• _SOURCE PASSAGE_

The current nosology of traumatic brain injury has little diagnostic and prognostic value, and the field is moving toward more objective classification of injuries based on validated clinical assessments, neuroimaging, and serum biomarkers. Diffusion tensor imaging is sensitive to the white matter changes following injury but has limited interpretability, especially in voxels containing crossing fibers. Higher-order modeling techniques such as Fixel-based Analysis (FBA) allow more comprehensive questioning of the brain’s white matter with the more flexible signal modeling method constrained spherical deconvolution. In this secondary analysis of diffusion MRI data collected during the TRACK-TBI study, we apply fixed-based analysis to compare white matter differences following injury with controls at two weeks and six months post-injury.

OBJECTIVE

Examine white matter differences between subjects and controls from the TRACK-TBI study using FBA.

METHODS

See Figure 1 for a graphic representation of the analysis pipeline.

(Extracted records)
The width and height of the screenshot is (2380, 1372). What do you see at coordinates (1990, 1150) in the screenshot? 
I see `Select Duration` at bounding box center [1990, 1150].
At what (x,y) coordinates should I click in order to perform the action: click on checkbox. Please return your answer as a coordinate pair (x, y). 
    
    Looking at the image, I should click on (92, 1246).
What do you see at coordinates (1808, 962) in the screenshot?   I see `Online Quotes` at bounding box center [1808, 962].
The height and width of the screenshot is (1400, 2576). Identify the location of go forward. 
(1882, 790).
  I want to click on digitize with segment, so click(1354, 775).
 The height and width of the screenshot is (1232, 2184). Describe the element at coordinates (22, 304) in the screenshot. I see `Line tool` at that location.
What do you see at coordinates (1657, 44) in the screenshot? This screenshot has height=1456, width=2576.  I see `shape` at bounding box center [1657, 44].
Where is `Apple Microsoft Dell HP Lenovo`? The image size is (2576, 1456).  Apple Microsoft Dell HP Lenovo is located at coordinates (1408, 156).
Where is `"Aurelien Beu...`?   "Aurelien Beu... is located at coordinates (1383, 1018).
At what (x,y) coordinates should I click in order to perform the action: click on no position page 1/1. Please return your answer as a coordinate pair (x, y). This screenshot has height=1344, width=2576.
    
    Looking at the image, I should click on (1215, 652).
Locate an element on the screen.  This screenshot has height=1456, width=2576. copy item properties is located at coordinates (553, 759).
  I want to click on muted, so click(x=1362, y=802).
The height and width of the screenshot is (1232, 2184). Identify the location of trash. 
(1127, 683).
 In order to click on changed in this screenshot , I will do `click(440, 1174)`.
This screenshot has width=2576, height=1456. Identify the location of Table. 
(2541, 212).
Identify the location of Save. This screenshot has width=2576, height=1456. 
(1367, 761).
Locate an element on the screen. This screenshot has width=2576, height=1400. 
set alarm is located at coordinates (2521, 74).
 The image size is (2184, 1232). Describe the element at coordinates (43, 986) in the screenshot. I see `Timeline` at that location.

• _ASSIGNMENT A_
According to the brain injury passage, at which two time points are white matter differences compared with controls?
• _ASSIGNMENT B_
Reproduce the part of the brain injury passage starting with "The current nosology" and going on through "six months post-injury.".
• _ASSIGNMENT C_
Translate this sentence from the brain injury passage into Spanish: "Diffusion tensor imaging is sensitive to the white matter changes following injury but has limited interpretability, especially in voxels containing crossing fibers."
None of the tasks requires the records.

• _FINAL ANSWER A_
At two weeks and six months post-injury.

• _FINAL ANSWER B_
The current nosology of traumatic brain injury has little diagnostic and prognostic value, and the field is moving toward more objective classification of injuries based on validated clinical assessments, neuroimaging, and serum biomarkers. Diffusion tensor imaging is sensitive to the white matter changes following injury but has limited interpretability, especially in voxels containing crossing fibers. Higher-order modeling techniques such as Fixel-based Analysis (FBA) allow more comprehensive questioning of the brain’s white matter with the more flexible signal modeling method constrained spherical deconvolution. In this secondary analysis of diffusion MRI data collected during the TRACK-TBI study, we apply fixed-based analysis to compare white matter differences following injury with controls at two weeks and six months post-injury.

• _FINAL ANSWER C_
La imagen por tensor de difusión es sensible a los cambios en la sustancia blanca que se producen tras una lesión, pero tiene una interpretabilidad limitada, especialmente en los vóxeles que contienen fibras cruzadas.